§ CHECK YOUR UNDERSTANDING:
1 - According to the OTX-TKI article, what share of patients on the implant stayed rescue-free after seven months?
2 - Summarize the OTX-TKI article in two sentences.
3 - From the OTX-TKI article, quote the passage starting at "The company will" and ending at "the implant itself.".

§ QUOTED PASSAGE:
= = = = = = =

Ocular Therapeutix joins the long-acting race
But the group has a long way to go to set up a showdown with Eylea.

In the world of wet age-related macular degeneration, long-acting projects are the new must-have. And Ocular Therapeutix just took a step forward with OTX-TKI, an implant designed to last at least six months.
Topline data released today from a phase 1 study, albeit in only 21 patients, look promising; however, Ocular’s stock, after rising more than 20% premarket, opened down 6%. Current market sentiment might not have helped, although on a conference call today detailed results were lacking, and execs said the group had yet to tinker with the formulation of OTX-TKI in a phase 2 trial due to start next year.
There is also the small matter of the fact that OTX-TKI, if approved, would compete against Regeneron and Bayer’s mega-blockbuster Eylea, which recently produced positive long-acting data of its own. And there are plenty of other long-acting contenders, including potentially one-off gene therapies.
Similar
The current iteration of OTX-TKI is a hydrogel implant containing 600µg of the tyrosine kinase inhibitor axitinib, which is marketed by Pfizer as Inlyta. The US study compared the implant plus a 2mg dose of Eylea at one month, versus 2mg Eylea dosed every eight weeks, the current standard regimen.
On best corrected visual acuity, results looked similar between the two arms: there was a 1.3-letter decrease in the OTX-TKI arm, versus a 1.0-letter drop in the Eylea cohort, at seven months. Execs said that this sort of performance was to be expected, given that patients were being successfully treated with anti-VEGF therapy before enrolling.
The trial also looked at central subfield thickness, an anatomical change to the retina, with greater CSFT linked with worse visual acuity. Here, results were less clear cut, with a 9.2µm increase in the OTX-TKI arm and a 0.4µm increase with Eylea.
Perhaps the most encouraging findings were on the proportion of patients who remained rescue-free on Ocular's project, which was 100% for the first three months, dropping to 73% after seven months. This looks similar to the results recently seen with high-dose Eylea.
There were no drug-related serious adverse events with OTX-TKI, Ocular said, although there was a case of endophthalmitis in the implant arm that the group put down to the one-month Eylea injection.
As for whether this “top-up” Eylea might have confounded the results, Ocular execs said the rationale for including this was that TKIs could take a while to kick in, and they wanted to avoid “false early rescues”. They added that the effects of Eylea would have worn off by the seven-month timepoint, so any long-term efficacy would have been down to OTX-TKI.
More data will be presented on Friday at the American Academy of Ophthalmology meeting.
But complementary?
As for competing against Eylea, the Ocular execs played this down, saying OTX-TKI, if approved, would be complementary to approved therapies, with the implant being given every six to nine months, alongside anti-VEGFs as needed.
Still, Ocular has a long way to go to make this a reality. A phase 2 study in wet AMD is slated to start in the third quarter of next year, and the group still has to nail down the details, including whether to include the Eylea top-up.
The company will also try to improve the project's formulation. A current issue is that the drug remains in the eye for longer than the implant itself.
A phase 1 trial in diabetic retinopathy is also in the works. Ocular sees an easier path forward here as it plans to test the project against placebo rather than Eylea.

= = = = = = =

§ GIVEN MATERIAL:

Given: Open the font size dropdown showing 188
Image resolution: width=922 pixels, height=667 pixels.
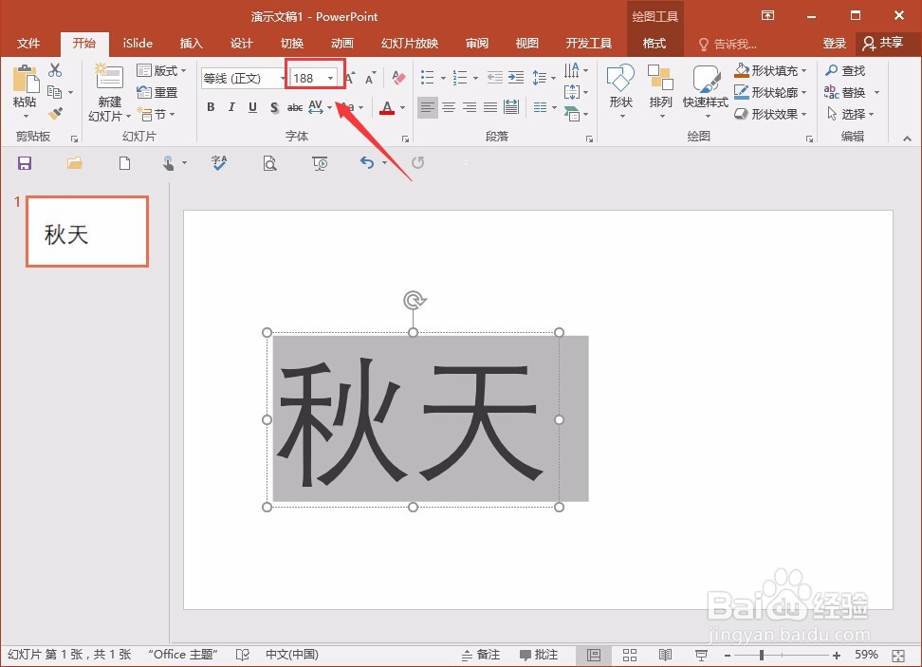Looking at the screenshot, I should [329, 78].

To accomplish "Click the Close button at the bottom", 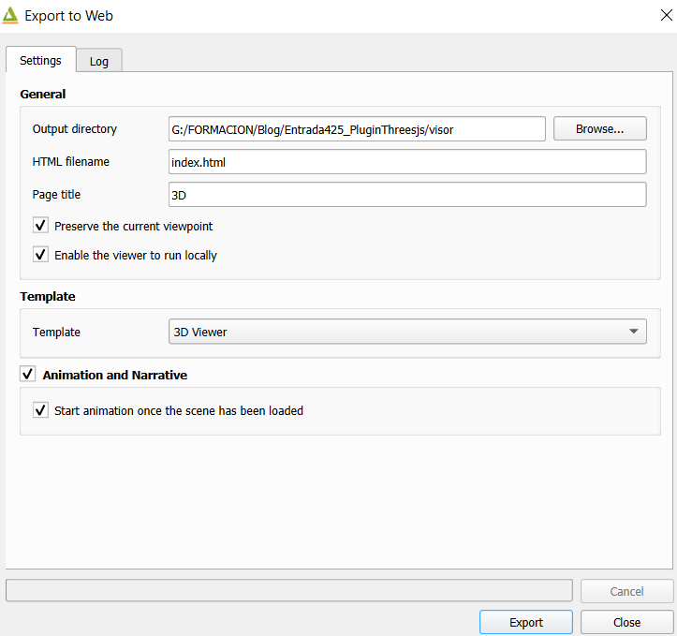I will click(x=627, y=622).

= = = = = = =

§ EXERCISE RESPONSES:
1 - 73%

2 - Ocular Therapeutix reported phase 1 data in 21 wet AMD patients showing that its long-acting OTX-TKI implant performed similarly to Eylea on visual acuity, with 73% of patients rescue-free after seven months and no drug-related serious adverse events. The company presents the implant as complementary to approved therapies, but it still has a long way to go: a phase 2 study is slated for next year, and the formulation has yet to be improved.

3 -
The company will also try to improve the project's formulation. A current issue is that the drug remains in the eye for longer than the implant itself.